§ **RECORDED INFORMATION**:
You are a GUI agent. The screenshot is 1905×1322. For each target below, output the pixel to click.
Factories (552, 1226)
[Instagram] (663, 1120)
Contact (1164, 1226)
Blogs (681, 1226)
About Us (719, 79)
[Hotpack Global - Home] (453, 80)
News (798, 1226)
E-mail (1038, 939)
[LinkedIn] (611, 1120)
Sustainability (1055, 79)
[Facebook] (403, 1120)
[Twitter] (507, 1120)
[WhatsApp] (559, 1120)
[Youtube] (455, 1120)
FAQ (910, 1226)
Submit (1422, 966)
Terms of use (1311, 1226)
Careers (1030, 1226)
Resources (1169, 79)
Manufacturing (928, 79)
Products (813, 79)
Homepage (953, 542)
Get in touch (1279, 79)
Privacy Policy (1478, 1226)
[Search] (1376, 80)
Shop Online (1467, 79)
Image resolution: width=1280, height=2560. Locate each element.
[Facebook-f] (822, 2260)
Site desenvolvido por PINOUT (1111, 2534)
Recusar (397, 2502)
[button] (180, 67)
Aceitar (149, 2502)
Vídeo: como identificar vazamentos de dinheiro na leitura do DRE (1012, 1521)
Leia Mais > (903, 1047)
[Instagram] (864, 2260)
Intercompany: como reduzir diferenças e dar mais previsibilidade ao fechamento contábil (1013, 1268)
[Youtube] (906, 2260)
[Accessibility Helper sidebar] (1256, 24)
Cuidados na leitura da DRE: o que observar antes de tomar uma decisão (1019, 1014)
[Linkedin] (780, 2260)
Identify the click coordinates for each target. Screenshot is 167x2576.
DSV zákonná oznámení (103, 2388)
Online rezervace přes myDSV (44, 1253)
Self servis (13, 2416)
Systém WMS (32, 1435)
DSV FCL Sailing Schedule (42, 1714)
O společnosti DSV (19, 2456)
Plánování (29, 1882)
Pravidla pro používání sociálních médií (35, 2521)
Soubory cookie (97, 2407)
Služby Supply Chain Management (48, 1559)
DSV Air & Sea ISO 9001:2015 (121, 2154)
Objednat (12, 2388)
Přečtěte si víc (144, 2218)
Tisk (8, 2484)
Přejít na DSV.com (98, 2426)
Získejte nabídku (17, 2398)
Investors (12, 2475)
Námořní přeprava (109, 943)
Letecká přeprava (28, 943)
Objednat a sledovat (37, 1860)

§ **TASK**:
The data above should be output exactly, with each line intact.

§ **RESULT OF THE TASK**:
You are a GUI agent. The screenshot is 1905×1322. For each target below, output the pixel to click.
Factories (552, 1226)
[Instagram] (663, 1120)
Contact (1164, 1226)
Blogs (681, 1226)
About Us (719, 79)
[Hotpack Global - Home] (453, 80)
News (798, 1226)
E-mail (1038, 939)
[LinkedIn] (611, 1120)
Sustainability (1055, 79)
[Facebook] (403, 1120)
[Twitter] (507, 1120)
[WhatsApp] (559, 1120)
[Youtube] (455, 1120)
FAQ (910, 1226)
Submit (1422, 966)
Terms of use (1311, 1226)
Careers (1030, 1226)
Resources (1169, 79)
Manufacturing (928, 79)
Products (813, 79)
Homepage (953, 542)
Get in touch (1279, 79)
Privacy Policy (1478, 1226)
[Search] (1376, 80)
Shop Online (1467, 79)
Image resolution: width=1280, height=2560. Locate each element.
[Facebook-f] (822, 2260)
Site desenvolvido por PINOUT (1111, 2534)
Recusar (397, 2502)
[button] (180, 67)
Aceitar (149, 2502)
Vídeo: como identificar vazamentos de dinheiro na leitura do DRE (1012, 1521)
Leia Mais > (903, 1047)
[Instagram] (864, 2260)
Intercompany: como reduzir diferenças e dar mais previsibilidade ao fechamento contábil (1013, 1268)
[Youtube] (906, 2260)
[Accessibility Helper sidebar] (1256, 24)
Cuidados na leitura da DRE: o que observar antes de tomar uma decisão (1019, 1014)
[Linkedin] (780, 2260)
Identify the click coordinates for each target. Screenshot is 167x2576.
DSV zákonná oznámení (103, 2388)
Online rezervace přes myDSV (44, 1253)
Self servis (13, 2416)
Systém WMS (32, 1435)
DSV FCL Sailing Schedule (42, 1714)
O společnosti DSV (19, 2456)
Plánování (29, 1882)
Pravidla pro používání sociálních médií (35, 2521)
Soubory cookie (97, 2407)
Služby Supply Chain Management (48, 1559)
DSV Air & Sea ISO 9001:2015 (121, 2154)
Objednat (12, 2388)
Přečtěte si víc (144, 2218)
Tisk (8, 2484)
Přejít na DSV.com (98, 2426)
Získejte nabídku (17, 2398)
Investors (12, 2475)
Námořní přeprava (109, 943)
Letecká přeprava (28, 943)
Objednat a sledovat (37, 1860)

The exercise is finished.